Mereka berjalan bersama menuju pohon ek raksasa di tengah desa. Pohon itu adalah pusat dari segala cerita dan sajak yang pernah tercipta. Filara, burung hantu tua yang dihormati oleh seluruh penghuni Rimba Liris, berdiri di salah satu cabangnya.

“Aku sudah menunggu kalian,” ujar Filara saat Zarah dan Elvar tiba. Suaranya rendah, tetapi setiap katanya terdengar jelas, seperti lonceng kecil yang berdentang di kejauhan.

Zarah mendongak. “Apa yang sebenarnya terjadi, Filara? Elvar bilang angin berhenti bicara.”

“Bukan hanya angin, Zarah. Banyak hal yang hilang,” jawab Filara. Dia membuka salah satu sayapnya, menunjuk ke arah hutan utara.

Di sana, pepohonan yang biasanya berbisik kini berdiri diam, seolah-olah mereka lupa bagaimana caranya bernyanyi. Bahkan burung-burung yang biasa melagukan bait-bait syair kini hanya duduk diam di sarang mereka.

“Elvar, Zarah,” Filara melanjutkan, “aku khawatir ini lebih dari sekadar kebisuan. Aku takut ini awal dari sesuatu yang jauh lebih besar.”

“Kamu pikir ini apa?” tanya Zarah, mencoba menyembunyikan rasa cemas di suaranya.

Filara menghela napas panjang. “Aku tidak tahu pasti, tapi legenda tentang hilangnya kata-kata… itu bukan hanya dongeng.”

Zarah mengerutkan dahi. “Legenda itu? Maksudmu yang tentang Gunung Eterna?”

Filara mengangguk pelan. “Gunung itu bukan hanya sumber dari semua puisi di desa ini. Ia juga bisa menjadi akhir dari semuanya.”

Elvar, yang sejak tadi mendengarkan dengan cemas, akhirnya angkat suara. “Jadi… apa yang harus kita lakukan?”

“Perjalanan harus dimulai,” jawab Filara tegas. “Kalian harus pergi ke Gunung Eterna dan mencari tahu apa yang terjadi. Jika kata-kata benar-benar mulai hilang, seluruh desa ini bisa lenyap.”

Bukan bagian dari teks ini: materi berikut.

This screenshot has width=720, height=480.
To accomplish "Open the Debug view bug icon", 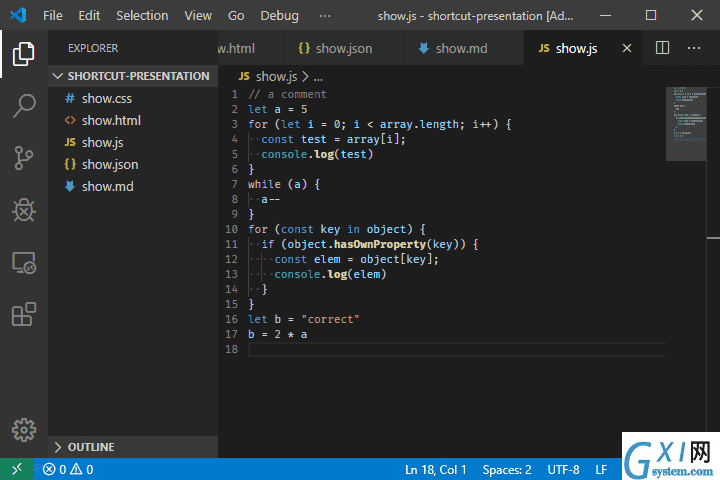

Zarah merasa jantungnya berdegup lebih cepat. Dia tahu apa yang dimaksud Filara. Desa Rimba Liris bukan sekadar tempat tinggal; desa ini adalah puisi itu sendiri. Jika kata-kata hilang, maka keberadaan mereka pun akan ikut musnah.

“Tapi… kenapa aku?” tanyanya pelan.

“Karena kamu, Zarah, adalah penulis yang terbaik di desa ini,” jawab Filara. “Dan kamu, Elvar, dengan nyanyianmu yang selalu menenangkan, bisa membantu memanggil kata-kata yang hilang.”

Zarah menatap Elvar, yang balas mengangguk pelan. Ada sesuatu di mata musang itu yang membuat Zarah merasa tidak sendirian.

“Baiklah,” katanya akhirnya. “Kami akan pergi.”

Filara menatap mereka dengan penuh harap. “Ingatlah, perjalanan ini tidak mudah. Tapi kalian tidak punya pilihan selain melakukannya.”

Angin tiba-tiba berhembus pelan, seperti memberi dorongan semangat pada kedua makhluk itu. Zarah dan Elvar memulai perjalanan mereka dengan perasaan campur aduk, membawa harapan seluruh desa dalam setiap langkah mereka.

Langkah pertama menuju Gunung Eterna telah dimulai, dengan puisi yang kini terasa kosong di hati mereka.

 

Jejak Aksara di Gunung Eterna

Langit di atas Rimba Liris berubah menjadi abu-abu kelam. Seolah-olah, awan-awan menyimpan beban rahasia yang berat. Zarah dan Elvar berjalan melewati jalan setapak berbatu menuju hutan utara. Udara terasa sunyi, bahkan gesekan dedaunan seperti kehilangan ritmenya.

“Aku nggak suka ini,” gumam Elvar, sambil melirik ke arah pohon-pohon tinggi yang berdiri diam seperti patung. “Hutan ini biasanya penuh suara. Sekarang seperti… mati.”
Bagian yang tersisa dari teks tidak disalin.